A pilot pharmacologic biomarker study of busulfan and fludarabine in hematopoietic cell transplant recipients.

PURPOSE: Sixteen patients diagnosed with various hematologic malignancies participated in a phase II study evaluating the addition of rabbit antithymocyte globulin (rATG, Thymoglobulin(®)) to the hematopoietic cell transplant (HCT) conditioning regimen of IV fludarabine monophosphate (fludarabine) and targeted intravenous (IV) busulfan (fludarabine/(T)busulfan). Our goal was to evaluate pharmacologic biomarkers pertinent to both medications in these patients.

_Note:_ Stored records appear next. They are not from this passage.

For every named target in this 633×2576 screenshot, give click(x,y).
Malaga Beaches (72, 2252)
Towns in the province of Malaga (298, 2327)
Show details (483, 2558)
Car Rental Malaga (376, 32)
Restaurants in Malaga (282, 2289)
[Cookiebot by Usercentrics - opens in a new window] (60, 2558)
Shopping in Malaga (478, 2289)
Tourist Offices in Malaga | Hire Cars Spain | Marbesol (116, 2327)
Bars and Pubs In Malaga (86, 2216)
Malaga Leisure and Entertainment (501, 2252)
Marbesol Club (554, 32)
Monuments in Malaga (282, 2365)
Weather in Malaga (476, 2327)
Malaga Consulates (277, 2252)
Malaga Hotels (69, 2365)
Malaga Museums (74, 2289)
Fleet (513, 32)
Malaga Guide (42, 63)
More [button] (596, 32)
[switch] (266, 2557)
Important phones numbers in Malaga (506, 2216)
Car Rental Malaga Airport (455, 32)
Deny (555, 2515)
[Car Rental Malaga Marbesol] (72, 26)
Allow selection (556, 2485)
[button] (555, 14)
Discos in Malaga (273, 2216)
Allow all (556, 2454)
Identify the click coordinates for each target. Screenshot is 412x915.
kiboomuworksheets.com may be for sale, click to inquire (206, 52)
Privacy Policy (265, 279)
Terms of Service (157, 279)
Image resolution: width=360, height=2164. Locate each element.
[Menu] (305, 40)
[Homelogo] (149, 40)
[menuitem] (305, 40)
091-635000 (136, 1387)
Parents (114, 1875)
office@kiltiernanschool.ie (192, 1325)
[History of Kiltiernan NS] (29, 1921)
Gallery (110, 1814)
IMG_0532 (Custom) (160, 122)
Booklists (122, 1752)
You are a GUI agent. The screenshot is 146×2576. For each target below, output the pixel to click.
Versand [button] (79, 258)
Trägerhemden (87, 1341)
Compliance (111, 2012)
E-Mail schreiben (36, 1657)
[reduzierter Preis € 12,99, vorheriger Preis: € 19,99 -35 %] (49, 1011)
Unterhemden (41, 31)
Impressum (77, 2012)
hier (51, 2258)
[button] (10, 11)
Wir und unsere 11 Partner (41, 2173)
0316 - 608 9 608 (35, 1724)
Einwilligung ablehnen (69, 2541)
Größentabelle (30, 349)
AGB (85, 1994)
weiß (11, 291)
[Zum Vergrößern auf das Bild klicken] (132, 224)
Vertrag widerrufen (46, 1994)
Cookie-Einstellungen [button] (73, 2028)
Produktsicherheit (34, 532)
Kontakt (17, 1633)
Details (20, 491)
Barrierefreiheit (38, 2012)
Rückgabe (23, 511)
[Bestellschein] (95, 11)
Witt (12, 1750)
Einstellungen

METHODS: We characterized the interpatient variability of pharmacologic biomarkers relevant to busulfan, specifically busulfan concentration at steady state, and fludarabine, specifically F-ara-A area under the curve (AUC) and fludarabine triphosphate (F-ara-ATP) intracellular accumulation and concentration in separate CD4(+) and CD8(+) T-lymphocyte populations.
RESULTS: Acute and chronic graft versus host disease (GvHD) occurred in 11 patients and one patient, respectively. Four patients died before day +100 of non-relapse causes, which met the protocol stopping guidelines. The cumulative incidence of relapse was 25% at 3 year post-HCT. Interpatient variability in the busulfan- and fludarabine-relevant pharmacologic biomarkers was 2.1- to 2.5-fold. F-ara-A AUC and accumulated F-ara-ATP in CD8(+) cells had the highest hazard ratio for non-relapse mortality and overall survival, respectively. However, neither achieved statistical significance.
CONCLUSIONS: The low rates of GvHD, particularly in its chronic form, were encouraging, and further biomarker studies are warranted to optimize the fludarabine/(T)busulfan/rATG conditioning regimen.